# The Clown Thread



## Johnny Thunder

http://www.centredaily.com/128/story/1555284.html


----------



## fick209

WTF, I mean pulling a prank is one thing, but that is just plain sick.


----------



## Spooky1

That's definitely on the warped side.


----------



## saint paul mn

funniest thing i've read all day


----------



## RoxyBlue

Kind of an odd thing to do


----------



## Phil

You gotta give it to them for effort - last time I tried to put a clown costume on a dead deer I gave up in frustration.


----------



## Revenant

Phil said:


> You gotta give it to them for effort - last time I tried to put a clown costume on a dead deer I gave up in frustration.

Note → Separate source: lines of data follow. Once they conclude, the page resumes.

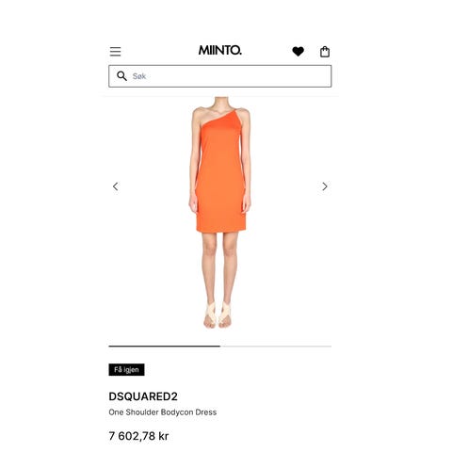The image size is (452, 452).
Task: Click the One Shoulder Bodycon Dress title
Action: click(x=163, y=412)
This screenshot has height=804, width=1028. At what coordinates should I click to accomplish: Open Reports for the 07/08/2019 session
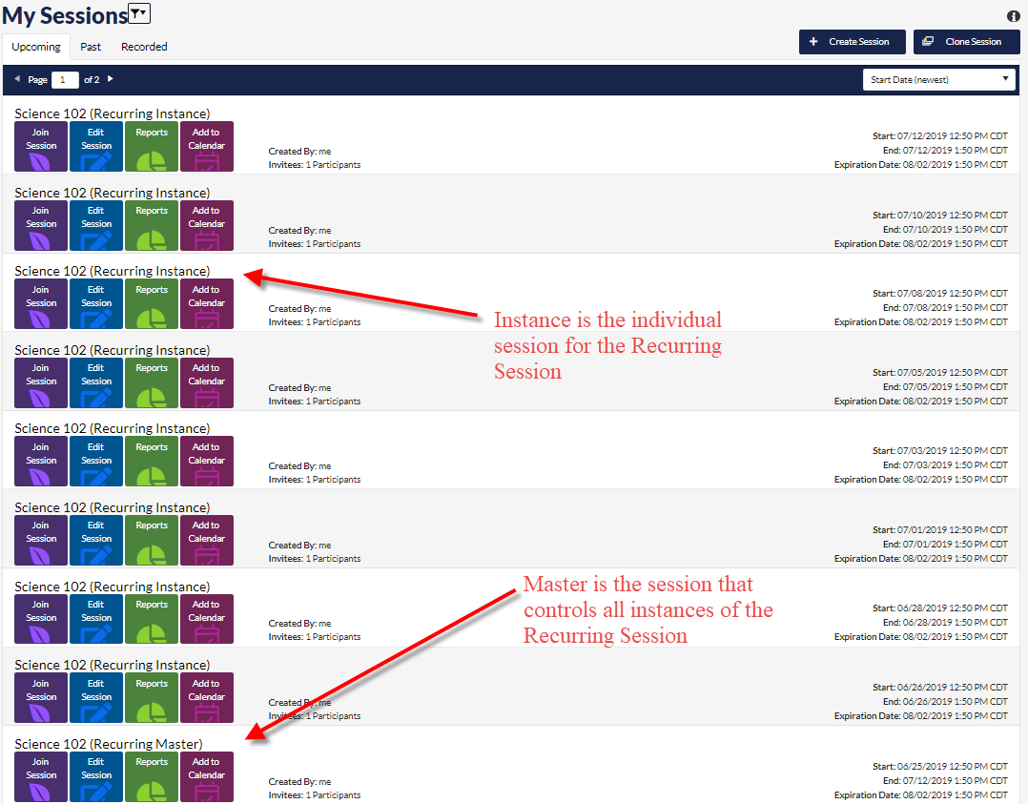click(152, 304)
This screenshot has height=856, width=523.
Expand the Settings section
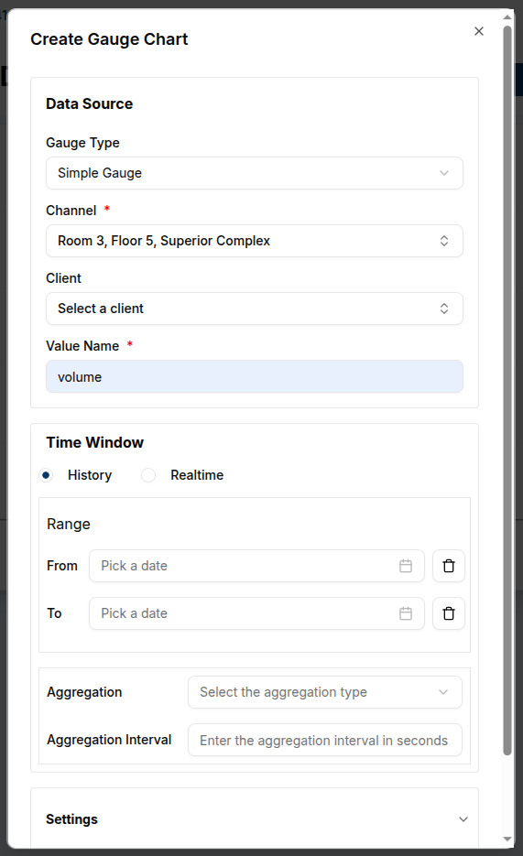click(x=255, y=818)
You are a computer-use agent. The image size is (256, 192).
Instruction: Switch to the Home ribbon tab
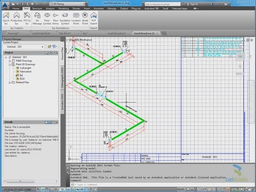click(x=15, y=9)
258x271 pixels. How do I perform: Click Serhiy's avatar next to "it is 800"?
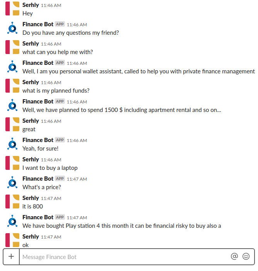(12, 202)
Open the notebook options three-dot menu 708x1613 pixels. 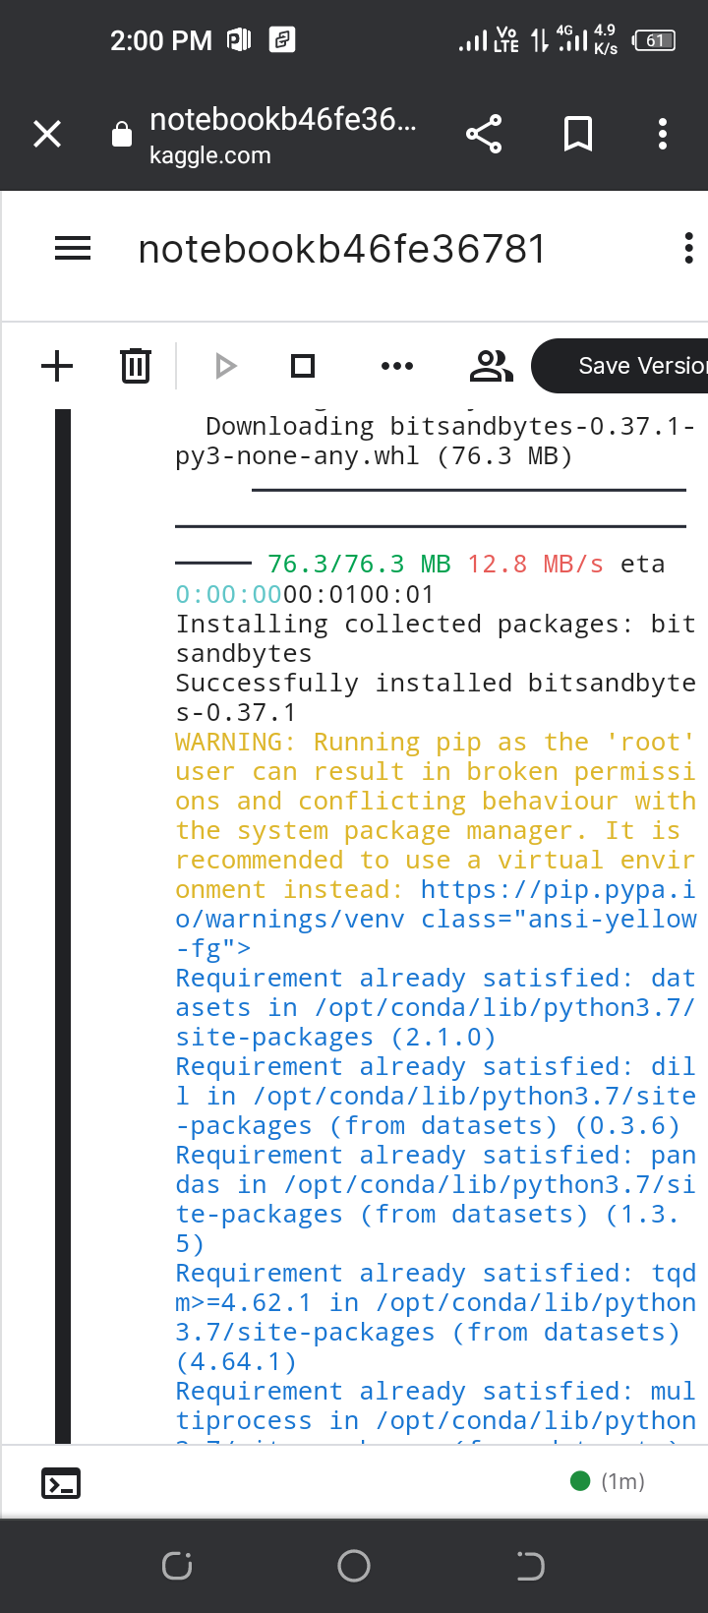pyautogui.click(x=687, y=249)
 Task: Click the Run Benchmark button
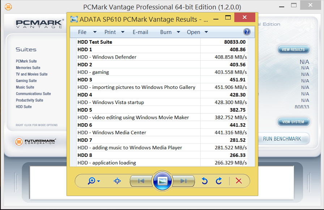point(282,139)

You think that's bad. Try putting a deer costume on a dead clown. I swear, I'm glad my mother wasn't within earshot of me that day...


----------



## RoxyBlue

Dammit, Phil and Rev, you made me laugh my butt off! Now I can't sit up straight:googly:


----------



## scareme

Damn, I was wondering where my dead dear in the clown suit went. I guess I left it there when I was up in Iowa this year. Oh well, I guess I can stop looking for it now. Now where did that dead cat in the spider costume go?


----------



## Dixie

THIS is the part that cracks me up.......... "Animal Control Officer Jake Appel says leaving a dead animal is _immature and illegal_."

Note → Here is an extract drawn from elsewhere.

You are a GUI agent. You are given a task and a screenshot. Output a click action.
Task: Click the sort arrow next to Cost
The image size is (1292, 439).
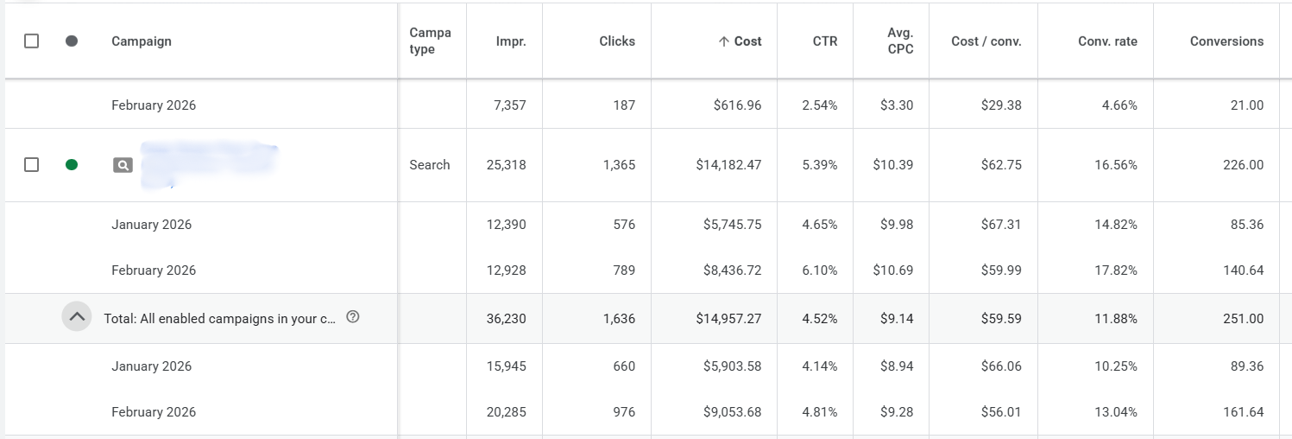click(723, 41)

I just LOVE how the Immature part came before the Illegal part. LMAO.


----------



## debbie5

The officer will "dispose of the deer properly" ...

??????

Barnum & Bailey Venison Stew??


----------



## debbie5

Maybe the deer was dressed up for trick or treating, but was confused as to the date (it's not like they have calendars in the woods) and just had a heart attack or something on the porch before it could figure out how to press the doorbell with its hoof? It could happen....


----------



## kprimm

Hey guys have you seen my friend? He went out to a halloween party a few nights ago. He was undecided as to what his costume was going to be.He wanted to be a reindeer or a psycho clown. He said he would take both costumes and decide by the time he got to the party.Wonder where the heck he could be?


----------



## Tralan

Is it bad that I was disapointed that there were no pics?...

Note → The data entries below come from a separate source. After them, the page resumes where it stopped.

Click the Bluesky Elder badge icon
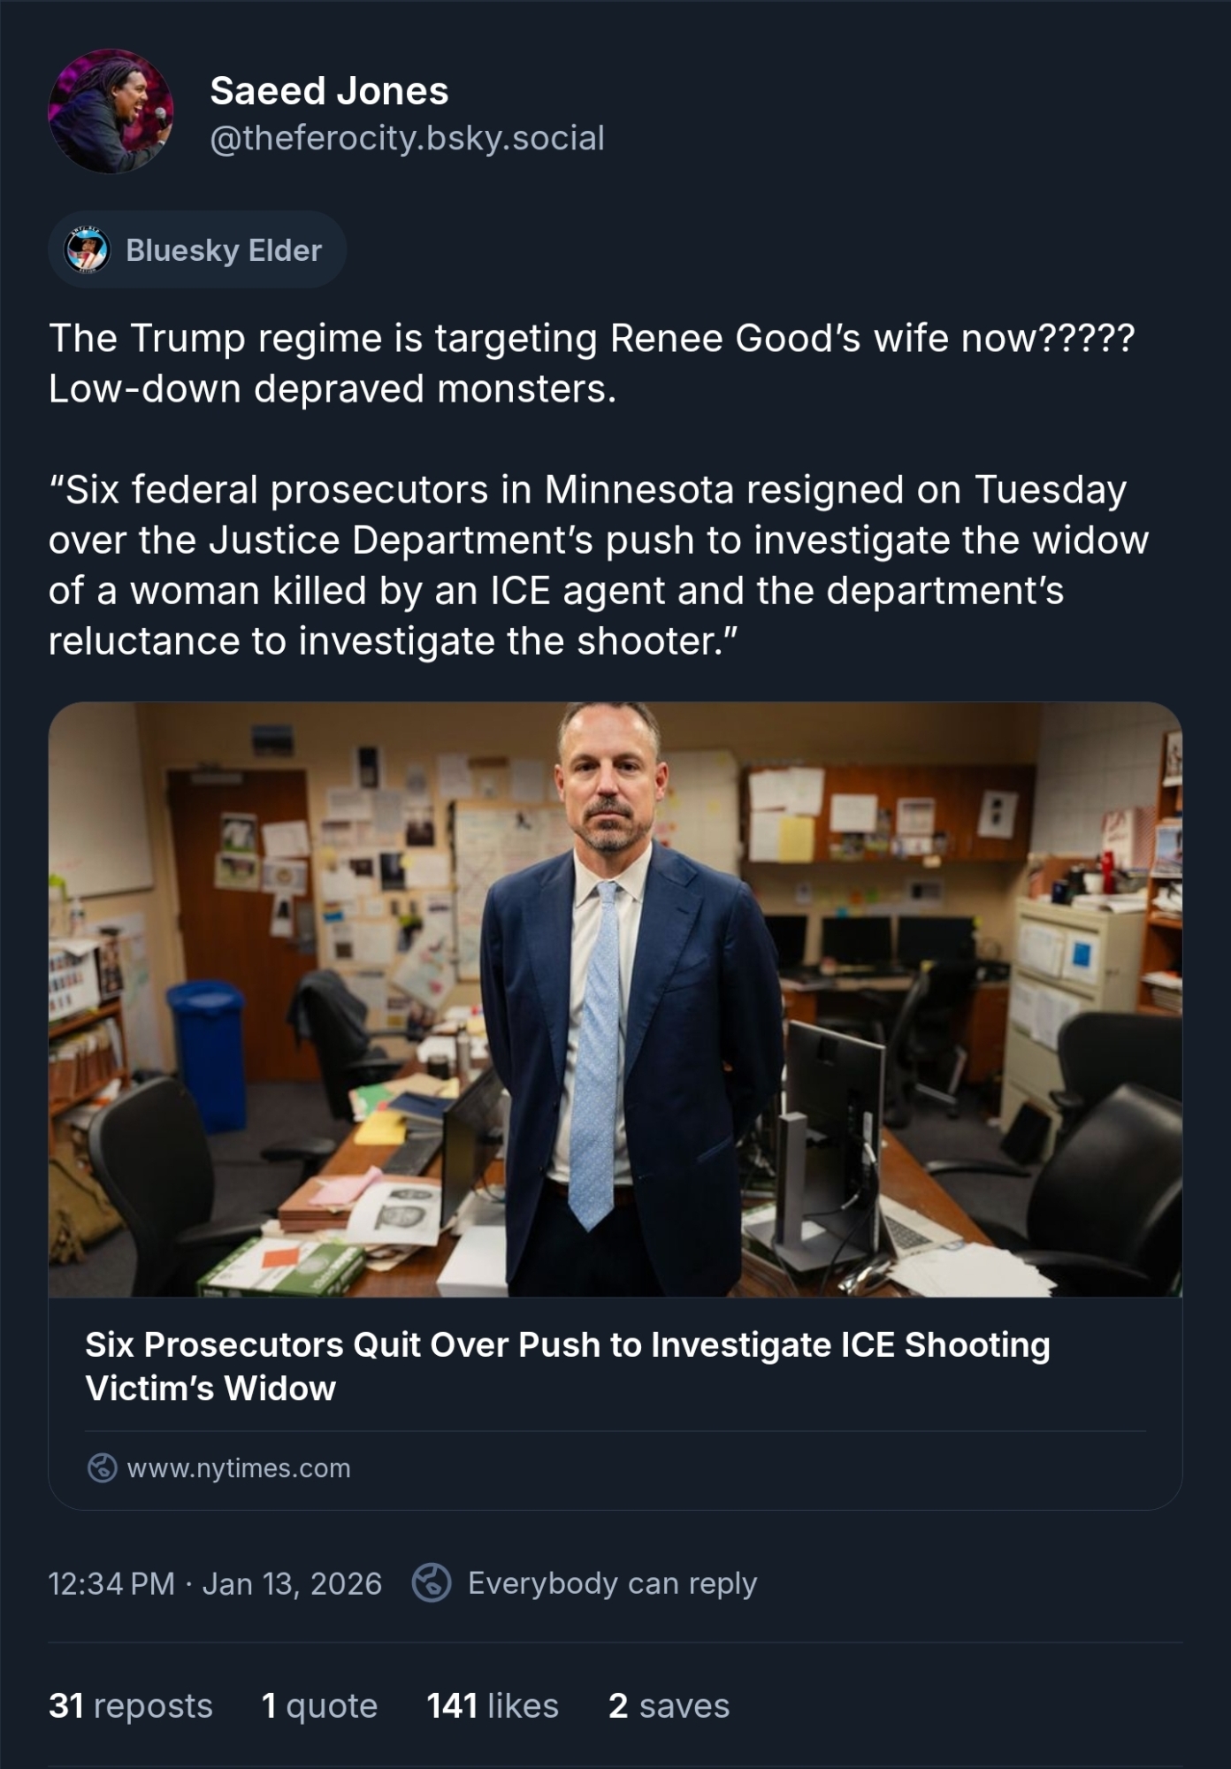1231x1769 pixels. 88,250
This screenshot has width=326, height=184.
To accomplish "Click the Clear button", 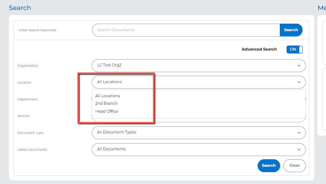I will point(294,166).
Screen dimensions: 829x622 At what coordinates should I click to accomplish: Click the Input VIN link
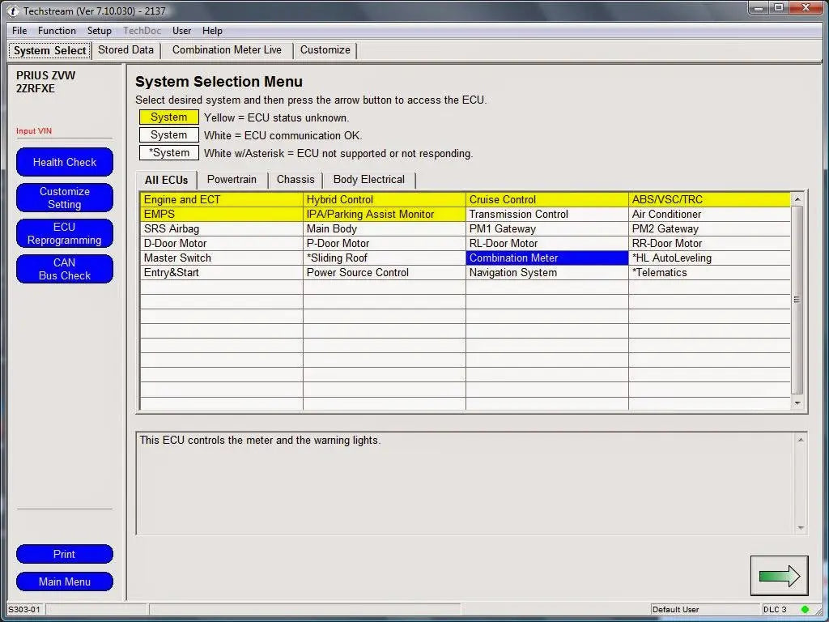[33, 130]
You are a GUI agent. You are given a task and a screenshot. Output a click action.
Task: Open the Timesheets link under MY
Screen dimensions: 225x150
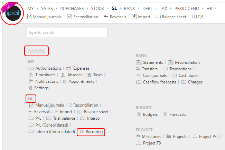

...I mean, it _was_ in a clown suit...


----------



## debbie5

LOL Tralan...I thought the same thing!


----------



## Dr Morbius

I think Deer meat in a clown suit tastes "funny".


----------



## Dark Angel 27

Tralan said:


> Is it bad that I was disapointed that there were no pics?...
> 
> ...I mean, it _was_ in a clown suit...


i was dissappointed too...does that make me a sick and twisted person?


----------



## debbie5

I hope he didn't have a red foam clown nose on!! OMG!! IT WAS RUDOLPH!!!


----------



## Johnny Thunder

*Clown mask + wig = arrest*

http://news.yahoo.com/s/ap/20100224...zZWMDeW5fdG9wX3N0b3J5BHNsawN0YW1wYW1hbmFycmU-


----------



## RoxyBlue

Not only too old to ToT, but didn't even know it isn't Halloween yet


----------



## Warrant2000

I didn't know wearing a mask on a public road was against the law...


----------



## The Watcher

I think I know that guy the FH????????????????????????????????????????????


----------



## joker

Warrant2000 said:


> I didn't know wearing a mask on a public road was against the law...


Here's some interesting reading I found in regards to wearing masks in public. Apparently it varies from state to state. 
http://www.anapsid.org/cnd/mcs/maskcodes.html


----------



## The Watcher

My friend said it wasn't him. Here is the Local.

http://www.tampabay.com/news/public...led-on-charge-of-wearing-illegal-mask/1075485


----------



## jaege

I guess I could have been arrested during that last snow, since my face was covered to avoid the pelting ice and wind.


----------



## scarymovie

Haha thats so funny!


----------



## Johnny Thunder

*Clown robs woman on toilet*



http://www.aolnews.com/weird-news/article/clown-robs-woman-on-toilet/19719486


----------



## RoxyBlue

Talk about your dumb criminal - he even looks like a doofus.

The victim, on the other hand, is a total hoot and funny as hell. I wish she lived next door to me.


----------



## Haunted Bayou

Really...he looks like a clown without a mask. What a moron!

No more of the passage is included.